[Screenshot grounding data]
=== Begin Enclosure ===
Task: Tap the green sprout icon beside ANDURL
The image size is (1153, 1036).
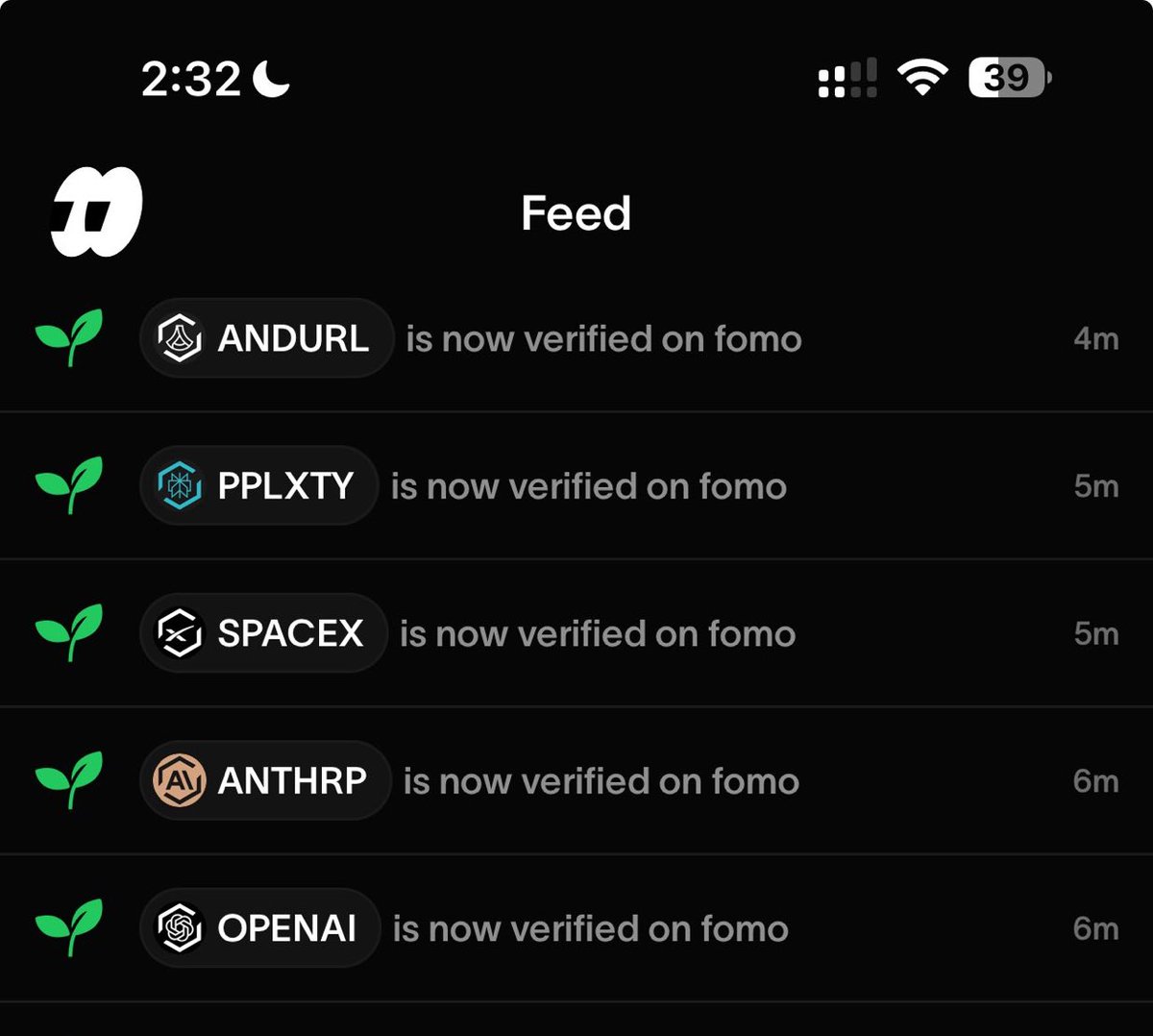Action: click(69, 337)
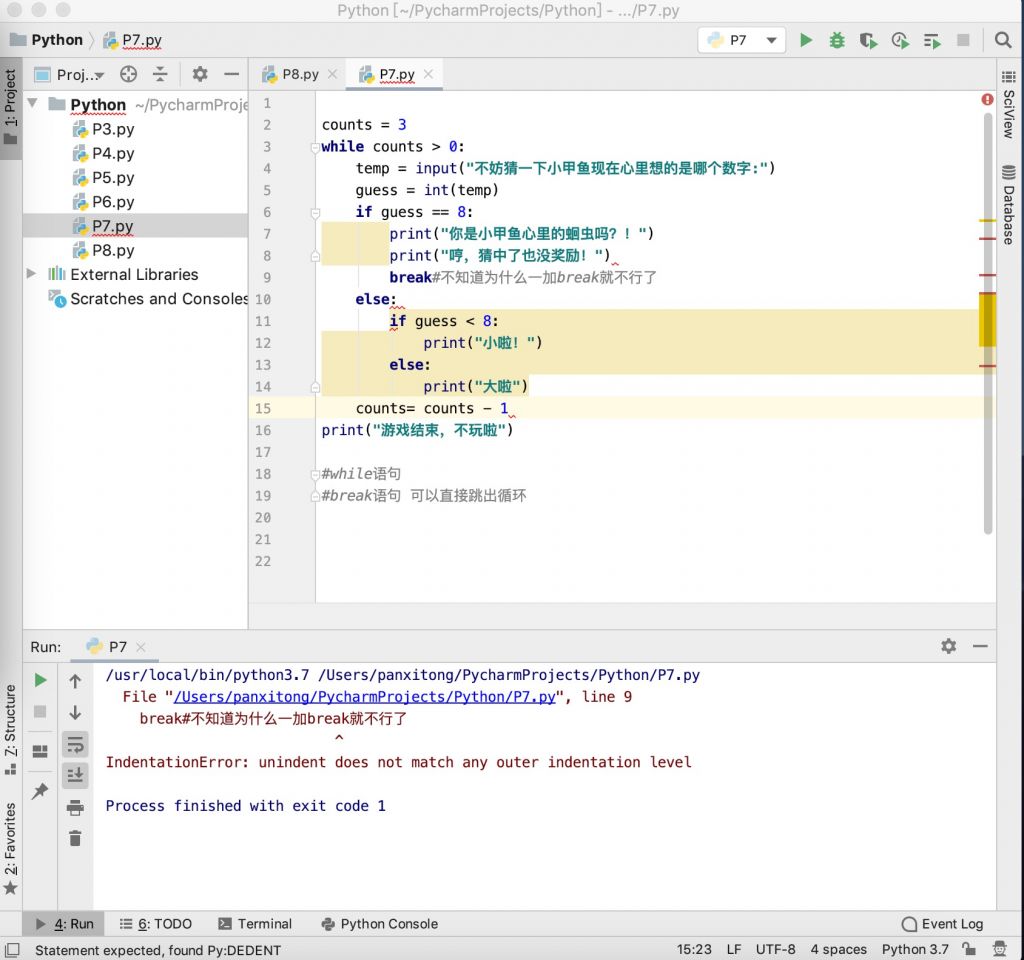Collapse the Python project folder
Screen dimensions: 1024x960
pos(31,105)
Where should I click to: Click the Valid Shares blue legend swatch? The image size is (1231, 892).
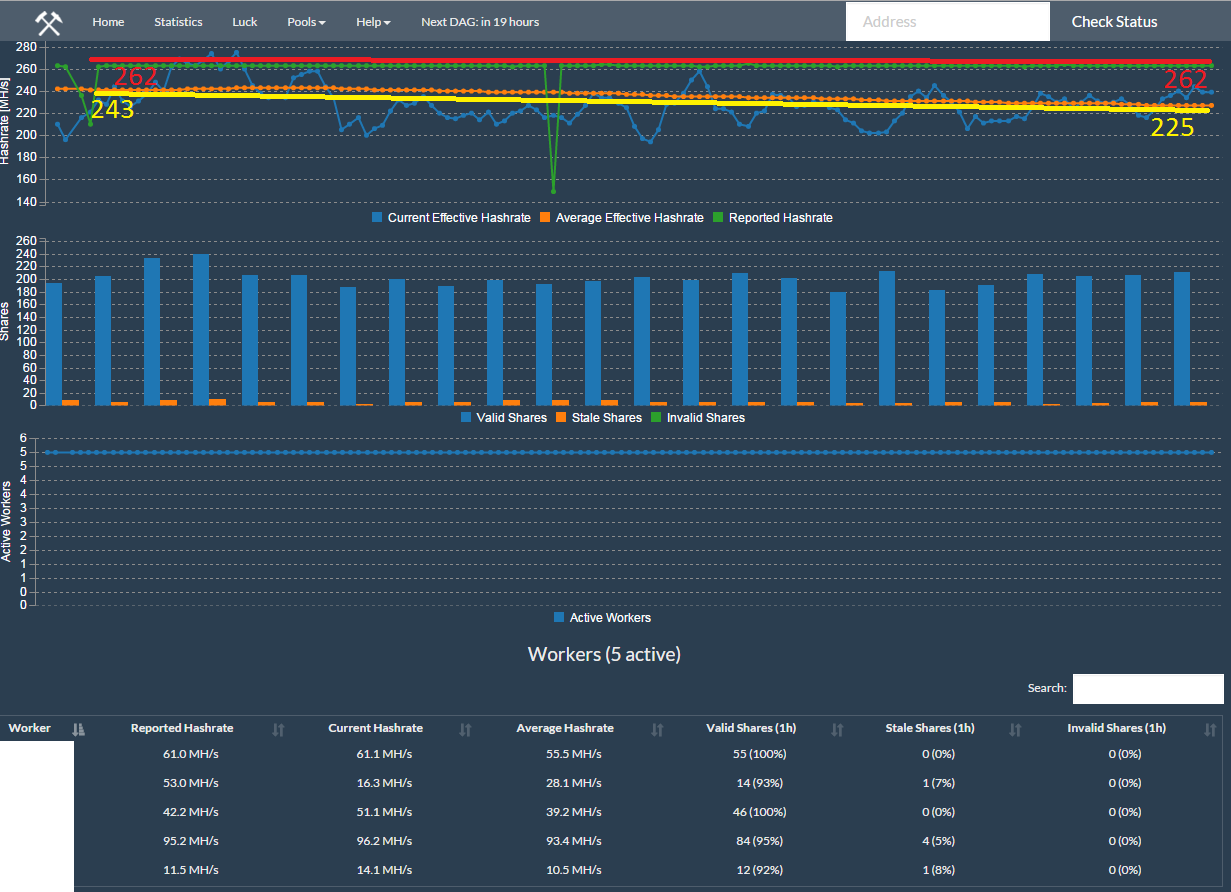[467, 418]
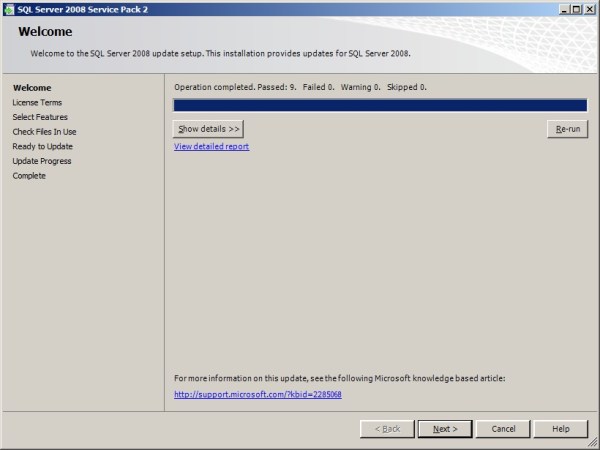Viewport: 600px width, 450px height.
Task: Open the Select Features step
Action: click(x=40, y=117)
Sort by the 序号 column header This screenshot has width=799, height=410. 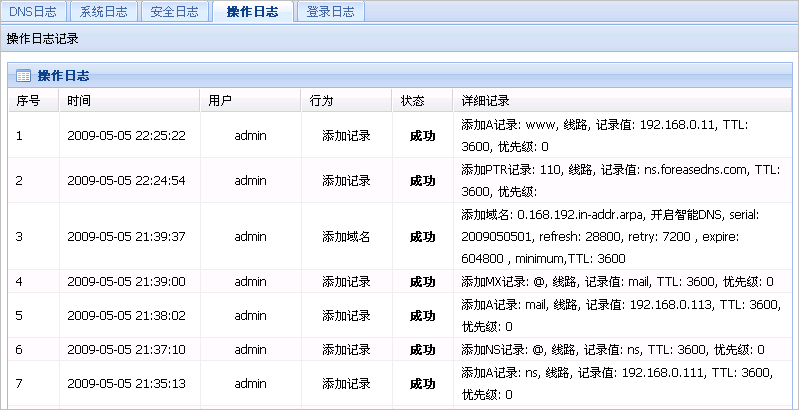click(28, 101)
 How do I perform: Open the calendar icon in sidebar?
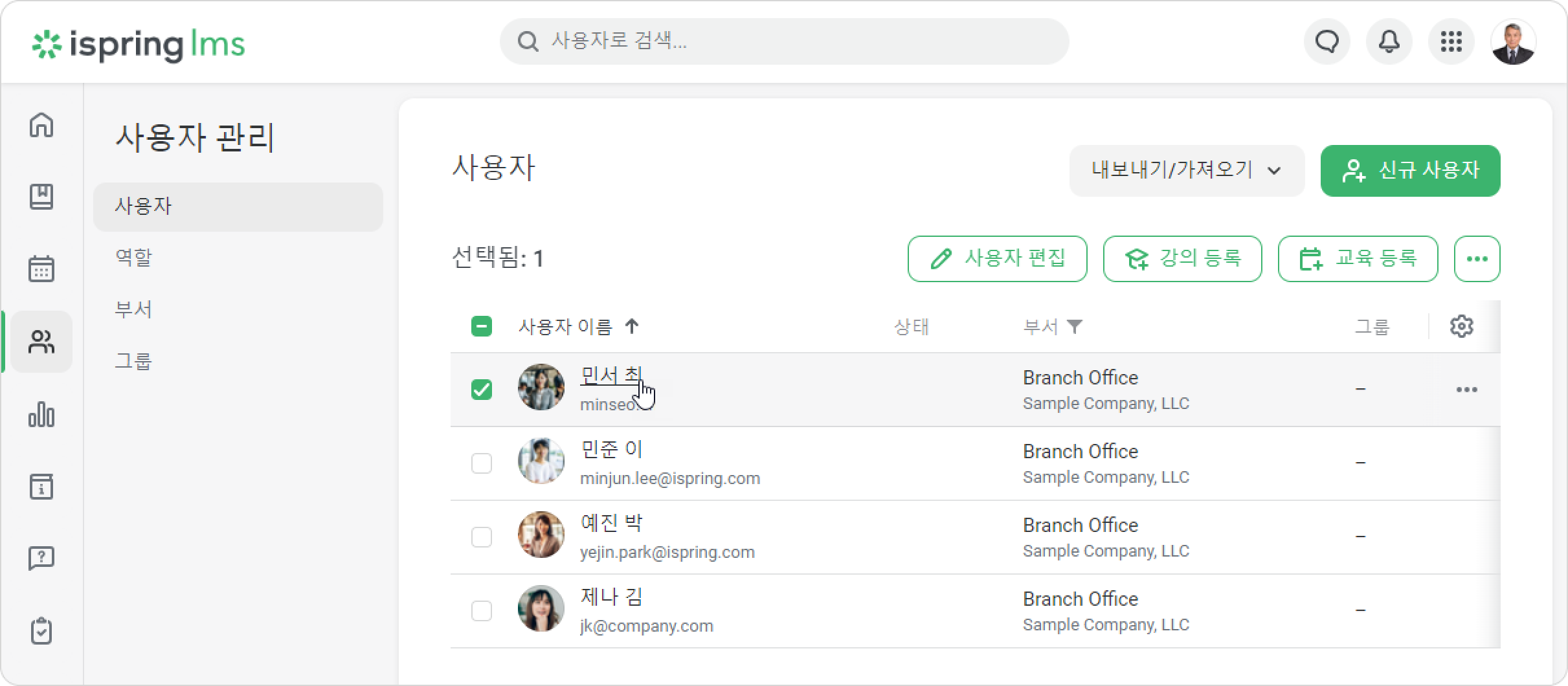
=== End Enclosure ===
• Activity: If a line in the data above includes the string "icon", copy it.

• Output:
Task: Tap the green sprout icon beside ANDURL
 How do I perform: Open the calendar icon in sidebar?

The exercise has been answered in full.